Federal Contracting Glossary (2025): 25 Terms You’ll Actually See

GovCon has a learning curve—and a lot of the “curve” is acronyms and jargon that show up in every solicitation package.

Below are 25 federal contracting terms you’ll actually see in 2025—written in plain English, with quick context so you know where it appears and why it matters.


How to use this glossary

  • If you’re registering: start with SAM.gov, UEI, CAGE.
  • If you’re qualifying an opportunity: focus on NAICS, PSC, and set-asides.
  • If you’re bidding: pay attention to RFI / Sources Sought / RFP / RFQ / IFB, plus SOW/PWS, QASP, and CLIN.

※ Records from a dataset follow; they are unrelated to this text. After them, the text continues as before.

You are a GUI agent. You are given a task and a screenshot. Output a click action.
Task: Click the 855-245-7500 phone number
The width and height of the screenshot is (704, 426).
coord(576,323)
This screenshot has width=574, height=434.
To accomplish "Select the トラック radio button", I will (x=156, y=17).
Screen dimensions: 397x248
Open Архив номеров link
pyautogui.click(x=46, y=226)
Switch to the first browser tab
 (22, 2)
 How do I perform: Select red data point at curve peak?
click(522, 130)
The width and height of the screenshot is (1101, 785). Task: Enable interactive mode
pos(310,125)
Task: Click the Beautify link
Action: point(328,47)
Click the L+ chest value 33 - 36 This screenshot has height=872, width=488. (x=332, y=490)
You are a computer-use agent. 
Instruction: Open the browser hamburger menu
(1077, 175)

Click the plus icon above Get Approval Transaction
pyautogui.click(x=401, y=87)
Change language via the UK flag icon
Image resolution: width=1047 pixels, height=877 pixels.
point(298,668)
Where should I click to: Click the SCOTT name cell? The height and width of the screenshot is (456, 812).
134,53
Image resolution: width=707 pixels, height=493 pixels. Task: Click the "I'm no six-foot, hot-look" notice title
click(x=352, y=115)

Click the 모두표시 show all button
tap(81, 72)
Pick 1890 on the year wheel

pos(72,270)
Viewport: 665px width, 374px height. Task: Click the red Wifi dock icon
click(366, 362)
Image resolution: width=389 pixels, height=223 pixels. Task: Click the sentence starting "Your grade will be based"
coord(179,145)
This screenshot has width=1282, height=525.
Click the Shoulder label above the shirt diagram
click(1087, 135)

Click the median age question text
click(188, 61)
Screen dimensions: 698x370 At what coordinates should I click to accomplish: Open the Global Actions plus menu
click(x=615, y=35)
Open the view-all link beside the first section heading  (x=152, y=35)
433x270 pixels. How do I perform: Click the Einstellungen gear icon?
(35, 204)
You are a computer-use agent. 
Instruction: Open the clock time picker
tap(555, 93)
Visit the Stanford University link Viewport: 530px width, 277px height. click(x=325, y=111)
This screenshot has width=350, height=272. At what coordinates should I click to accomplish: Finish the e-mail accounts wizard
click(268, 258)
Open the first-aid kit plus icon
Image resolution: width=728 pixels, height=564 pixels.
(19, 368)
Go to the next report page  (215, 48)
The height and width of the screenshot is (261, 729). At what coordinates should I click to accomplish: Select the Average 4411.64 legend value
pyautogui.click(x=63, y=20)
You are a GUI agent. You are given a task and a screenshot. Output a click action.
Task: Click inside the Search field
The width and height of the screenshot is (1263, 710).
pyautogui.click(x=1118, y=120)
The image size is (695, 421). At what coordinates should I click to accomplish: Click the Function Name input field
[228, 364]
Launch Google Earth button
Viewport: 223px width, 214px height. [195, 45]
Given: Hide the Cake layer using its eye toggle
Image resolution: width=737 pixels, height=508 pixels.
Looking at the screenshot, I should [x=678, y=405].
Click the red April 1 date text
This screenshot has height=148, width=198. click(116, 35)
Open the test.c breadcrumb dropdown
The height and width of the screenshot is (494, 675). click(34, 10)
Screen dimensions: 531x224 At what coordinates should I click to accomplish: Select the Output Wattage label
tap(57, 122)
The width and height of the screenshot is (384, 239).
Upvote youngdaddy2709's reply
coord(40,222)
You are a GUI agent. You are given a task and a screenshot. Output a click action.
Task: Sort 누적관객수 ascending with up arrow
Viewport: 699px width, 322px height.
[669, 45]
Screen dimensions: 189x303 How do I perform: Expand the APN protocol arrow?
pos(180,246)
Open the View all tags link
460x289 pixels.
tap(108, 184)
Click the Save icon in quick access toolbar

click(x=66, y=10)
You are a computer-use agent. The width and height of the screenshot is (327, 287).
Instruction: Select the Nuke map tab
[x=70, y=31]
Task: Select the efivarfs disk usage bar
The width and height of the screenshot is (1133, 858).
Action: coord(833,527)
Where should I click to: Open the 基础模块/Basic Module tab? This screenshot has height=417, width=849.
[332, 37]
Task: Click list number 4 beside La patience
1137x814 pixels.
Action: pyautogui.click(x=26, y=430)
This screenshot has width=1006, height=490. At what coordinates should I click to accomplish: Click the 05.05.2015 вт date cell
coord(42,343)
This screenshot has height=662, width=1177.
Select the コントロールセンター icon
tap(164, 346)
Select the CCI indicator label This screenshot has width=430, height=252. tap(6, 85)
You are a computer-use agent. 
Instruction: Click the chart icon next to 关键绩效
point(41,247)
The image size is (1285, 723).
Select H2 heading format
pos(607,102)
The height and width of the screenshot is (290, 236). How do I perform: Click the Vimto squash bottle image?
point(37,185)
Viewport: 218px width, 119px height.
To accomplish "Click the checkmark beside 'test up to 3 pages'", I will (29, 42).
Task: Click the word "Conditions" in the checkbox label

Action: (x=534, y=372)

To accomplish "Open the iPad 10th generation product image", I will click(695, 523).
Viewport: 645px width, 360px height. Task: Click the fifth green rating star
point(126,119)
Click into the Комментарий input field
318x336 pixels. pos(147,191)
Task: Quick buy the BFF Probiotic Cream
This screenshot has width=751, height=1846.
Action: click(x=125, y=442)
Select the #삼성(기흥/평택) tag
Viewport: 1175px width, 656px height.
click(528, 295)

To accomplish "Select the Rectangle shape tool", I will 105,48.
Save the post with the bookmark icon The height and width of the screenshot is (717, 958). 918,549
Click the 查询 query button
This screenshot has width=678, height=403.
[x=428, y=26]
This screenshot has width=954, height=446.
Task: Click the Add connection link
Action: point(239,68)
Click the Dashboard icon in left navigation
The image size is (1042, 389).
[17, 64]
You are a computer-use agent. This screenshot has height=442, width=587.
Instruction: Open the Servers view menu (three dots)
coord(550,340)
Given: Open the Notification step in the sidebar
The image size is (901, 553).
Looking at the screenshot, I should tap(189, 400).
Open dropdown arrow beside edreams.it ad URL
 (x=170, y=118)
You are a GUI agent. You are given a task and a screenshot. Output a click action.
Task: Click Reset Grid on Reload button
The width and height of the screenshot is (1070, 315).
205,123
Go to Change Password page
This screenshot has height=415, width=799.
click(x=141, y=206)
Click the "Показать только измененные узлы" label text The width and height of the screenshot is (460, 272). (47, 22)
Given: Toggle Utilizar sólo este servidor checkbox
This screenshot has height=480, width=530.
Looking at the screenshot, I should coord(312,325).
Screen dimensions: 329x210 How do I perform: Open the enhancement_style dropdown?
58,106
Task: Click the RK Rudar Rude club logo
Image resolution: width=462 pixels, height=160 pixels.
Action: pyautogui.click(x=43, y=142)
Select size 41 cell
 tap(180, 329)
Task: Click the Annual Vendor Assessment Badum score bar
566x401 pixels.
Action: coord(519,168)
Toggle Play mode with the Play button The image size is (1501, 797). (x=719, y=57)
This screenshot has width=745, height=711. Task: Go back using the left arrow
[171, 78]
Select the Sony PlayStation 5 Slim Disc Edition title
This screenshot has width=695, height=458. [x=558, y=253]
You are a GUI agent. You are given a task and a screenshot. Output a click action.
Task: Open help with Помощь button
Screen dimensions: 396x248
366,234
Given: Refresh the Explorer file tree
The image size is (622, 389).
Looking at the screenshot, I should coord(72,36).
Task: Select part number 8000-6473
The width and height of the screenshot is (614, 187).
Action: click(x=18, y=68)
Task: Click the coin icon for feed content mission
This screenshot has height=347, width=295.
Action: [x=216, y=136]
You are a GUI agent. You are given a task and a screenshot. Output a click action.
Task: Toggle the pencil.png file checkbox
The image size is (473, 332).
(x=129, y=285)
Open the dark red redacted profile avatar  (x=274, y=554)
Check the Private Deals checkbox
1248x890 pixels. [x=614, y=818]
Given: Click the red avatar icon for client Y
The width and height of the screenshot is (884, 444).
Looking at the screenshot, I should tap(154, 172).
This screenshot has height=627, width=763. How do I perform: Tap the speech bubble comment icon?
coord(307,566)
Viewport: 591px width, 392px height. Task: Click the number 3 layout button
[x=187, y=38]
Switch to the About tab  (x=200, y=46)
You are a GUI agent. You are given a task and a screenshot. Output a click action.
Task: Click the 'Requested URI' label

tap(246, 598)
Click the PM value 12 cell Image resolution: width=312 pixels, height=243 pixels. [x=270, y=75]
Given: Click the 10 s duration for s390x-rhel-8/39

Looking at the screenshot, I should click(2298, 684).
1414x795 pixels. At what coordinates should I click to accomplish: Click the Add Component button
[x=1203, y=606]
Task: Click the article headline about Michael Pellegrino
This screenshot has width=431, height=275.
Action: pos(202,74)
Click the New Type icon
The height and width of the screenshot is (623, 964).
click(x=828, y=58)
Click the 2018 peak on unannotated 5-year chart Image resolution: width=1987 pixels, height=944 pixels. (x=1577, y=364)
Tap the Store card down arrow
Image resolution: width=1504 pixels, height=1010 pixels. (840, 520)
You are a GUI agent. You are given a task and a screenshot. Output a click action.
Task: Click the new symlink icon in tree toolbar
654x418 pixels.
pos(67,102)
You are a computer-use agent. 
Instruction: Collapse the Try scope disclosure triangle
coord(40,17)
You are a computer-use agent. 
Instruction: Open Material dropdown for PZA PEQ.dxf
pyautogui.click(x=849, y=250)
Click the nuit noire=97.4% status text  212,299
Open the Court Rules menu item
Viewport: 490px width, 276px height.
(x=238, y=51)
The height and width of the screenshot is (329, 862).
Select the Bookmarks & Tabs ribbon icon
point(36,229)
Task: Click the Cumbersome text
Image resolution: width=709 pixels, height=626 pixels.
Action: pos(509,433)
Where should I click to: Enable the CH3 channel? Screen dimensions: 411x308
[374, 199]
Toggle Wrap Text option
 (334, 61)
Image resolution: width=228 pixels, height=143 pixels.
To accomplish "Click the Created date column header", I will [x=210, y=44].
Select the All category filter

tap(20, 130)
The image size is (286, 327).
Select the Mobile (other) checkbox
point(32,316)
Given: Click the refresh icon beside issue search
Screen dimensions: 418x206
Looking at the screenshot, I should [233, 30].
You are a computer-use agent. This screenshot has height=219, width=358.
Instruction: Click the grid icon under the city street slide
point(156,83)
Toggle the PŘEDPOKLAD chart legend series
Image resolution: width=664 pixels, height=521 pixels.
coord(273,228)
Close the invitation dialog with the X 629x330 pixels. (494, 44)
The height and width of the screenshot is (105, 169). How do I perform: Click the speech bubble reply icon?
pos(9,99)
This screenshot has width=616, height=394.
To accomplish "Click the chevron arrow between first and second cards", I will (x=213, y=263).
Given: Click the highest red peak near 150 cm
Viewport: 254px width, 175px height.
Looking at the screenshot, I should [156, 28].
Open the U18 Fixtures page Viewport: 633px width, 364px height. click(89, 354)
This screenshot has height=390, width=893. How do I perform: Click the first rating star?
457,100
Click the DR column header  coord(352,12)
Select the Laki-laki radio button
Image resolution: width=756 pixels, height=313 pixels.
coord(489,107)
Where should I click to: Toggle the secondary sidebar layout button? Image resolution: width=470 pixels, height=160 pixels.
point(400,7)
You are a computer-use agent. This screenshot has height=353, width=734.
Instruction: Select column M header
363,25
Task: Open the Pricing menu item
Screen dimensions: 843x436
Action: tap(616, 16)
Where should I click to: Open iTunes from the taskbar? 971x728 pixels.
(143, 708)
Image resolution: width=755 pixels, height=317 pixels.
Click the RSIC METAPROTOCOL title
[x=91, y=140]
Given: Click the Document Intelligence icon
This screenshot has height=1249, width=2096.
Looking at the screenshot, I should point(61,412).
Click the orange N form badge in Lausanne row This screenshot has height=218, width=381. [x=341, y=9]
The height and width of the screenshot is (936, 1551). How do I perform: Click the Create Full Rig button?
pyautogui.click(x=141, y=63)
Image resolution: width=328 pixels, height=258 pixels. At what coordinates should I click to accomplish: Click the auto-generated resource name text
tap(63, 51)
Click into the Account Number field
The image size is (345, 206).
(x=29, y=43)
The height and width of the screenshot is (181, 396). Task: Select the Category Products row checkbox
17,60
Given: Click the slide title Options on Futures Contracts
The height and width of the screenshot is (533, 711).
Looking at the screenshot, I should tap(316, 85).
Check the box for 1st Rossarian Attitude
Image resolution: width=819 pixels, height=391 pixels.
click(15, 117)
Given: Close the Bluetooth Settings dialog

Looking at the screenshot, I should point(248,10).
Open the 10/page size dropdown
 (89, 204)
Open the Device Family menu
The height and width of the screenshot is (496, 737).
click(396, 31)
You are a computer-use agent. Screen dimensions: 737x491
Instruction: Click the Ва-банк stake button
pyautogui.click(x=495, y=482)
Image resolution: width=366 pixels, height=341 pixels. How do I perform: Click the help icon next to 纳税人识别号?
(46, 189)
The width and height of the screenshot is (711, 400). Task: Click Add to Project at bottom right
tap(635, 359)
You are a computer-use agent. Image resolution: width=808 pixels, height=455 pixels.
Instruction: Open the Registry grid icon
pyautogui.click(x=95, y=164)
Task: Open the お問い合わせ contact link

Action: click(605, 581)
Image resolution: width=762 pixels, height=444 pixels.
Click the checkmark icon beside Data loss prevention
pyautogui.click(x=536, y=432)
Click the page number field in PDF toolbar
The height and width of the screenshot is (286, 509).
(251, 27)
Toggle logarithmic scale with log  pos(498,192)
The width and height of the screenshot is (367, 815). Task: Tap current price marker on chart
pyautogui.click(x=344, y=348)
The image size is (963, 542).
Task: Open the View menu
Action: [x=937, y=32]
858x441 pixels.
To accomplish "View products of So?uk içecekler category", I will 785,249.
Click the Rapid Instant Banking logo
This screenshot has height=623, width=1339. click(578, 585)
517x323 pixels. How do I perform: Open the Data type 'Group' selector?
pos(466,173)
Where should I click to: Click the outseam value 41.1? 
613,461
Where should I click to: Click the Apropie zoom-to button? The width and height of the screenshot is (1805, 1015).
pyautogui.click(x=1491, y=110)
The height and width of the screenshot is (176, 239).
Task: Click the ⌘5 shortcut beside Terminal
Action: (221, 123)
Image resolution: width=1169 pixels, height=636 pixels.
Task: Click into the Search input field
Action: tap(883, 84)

Core platforms and identifiers (vendor onboarding)

SAM.gov

The main federal site where many opportunities are posted and where vendors register to do business with the government. If your SAM registration isn’t active, you usually can’t receive award.

UEI

The Unique Entity Identifier used to identify your business across federal systems (it replaced DUNS). You’ll see it in SAM.gov and on many award/contract documents.

CAGE

The Commercial and Government Entity code used to identify vendors—common in DoD and many subcontracting flows. You’ll often see it alongside UEI.

PSC (Product Service Code)

A code that classifies what the government is buying (product or service). It’s frequently used to filter opportunities and quickly understand the type of work.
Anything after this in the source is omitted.